PM dismisses criticism over travel allowance increase

In a testy response to his government’s increase in travel allowances for Cabinet ministers and their spouses, Prime Minister Dr. Hubert Minnis yesterday said no spouse has taken advantage of the increase.

“That was a matter that was discussed over a year ago,” Minnis said during a press conference at the VIP Lounge in Lynden Pindling International Airport (LPIA).

“But, you would note that even though that was done a year ago, you check the records and you’ll find that I don’t think one Cabinet minister’s spouse has taken advantage of that and you’ll find, in most instances, Cabinet ministers travel by themselves.

“Not only that, but what you don’t know is that on many occasions, Cabinet ministers, including myself, travel with insufficient funds.

“I used my own credit card to pay the government’s bills. That happens regularly. So, we always have to travel with our own cash and our own credit card.

“In fact, I was placed in an embarrassing situation as prime minister of the country when I traveled to Brussels only to discover that they did not accept cash. They did not accept swipe card.

“You needed a chip. I had to borrow a card from someone else to pay a bill.

“We had an ambassador caught in the same situation, could not pay a bill and I was to a point where the ambassador was in a compromised position.

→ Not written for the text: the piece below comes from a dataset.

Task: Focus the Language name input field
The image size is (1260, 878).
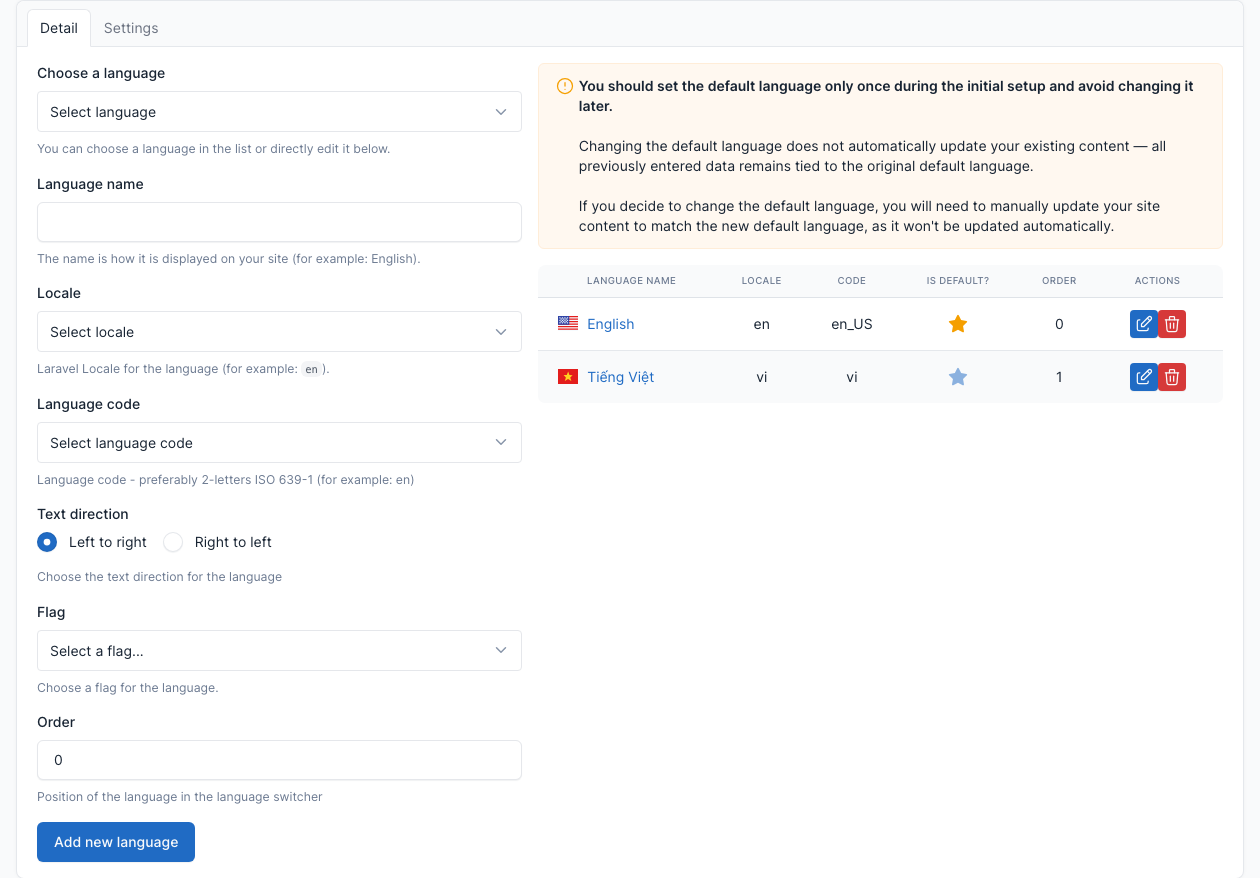Action: point(279,222)
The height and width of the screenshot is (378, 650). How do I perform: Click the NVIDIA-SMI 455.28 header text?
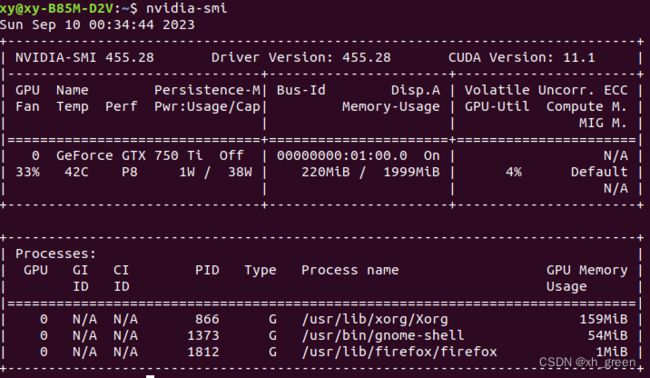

I was about to call Jamaica for assistance to pay our bill.

“And you worrying about $100? Next question.”

Last month, it was revealed that a new travel policy for ministers — that was implemented by Cabinet last year — increases the number of annual trips for the ministers’ spouses and affords them a $100 daily per diem.

The $100 per diem for spouses is equivalent to the per diem paid to technical officers in the public service.

The policy also increases ministers’ per diem by 25 percent for domestic travel and 67 percent for international travel.

The ministerial per diem for domestic travel was increased from $80 to $100 per day and from $150 to $250 for international travel.

When Minnis served as opposition leader, he was highly critical of the Christie administration’s frequent travels.

In 2014, Minnis, at the time leader of the opposition, suggested that then Prime Minister Perry Christie and then Minister of Foreign Affairs and Immigration Fred Mitchell were overspending on travel.

Minnis accused Christie of “extravagant” travel and said Christie had not kept his promise to release the details of his international travel expenses.

During the 2017 campaign, Minnis committed to fully reporting on his ministers’ travel expenses, noting that there would be nothing to hide.

However, no comprehensive report on the Minnis administration’s total travel expenses has been released.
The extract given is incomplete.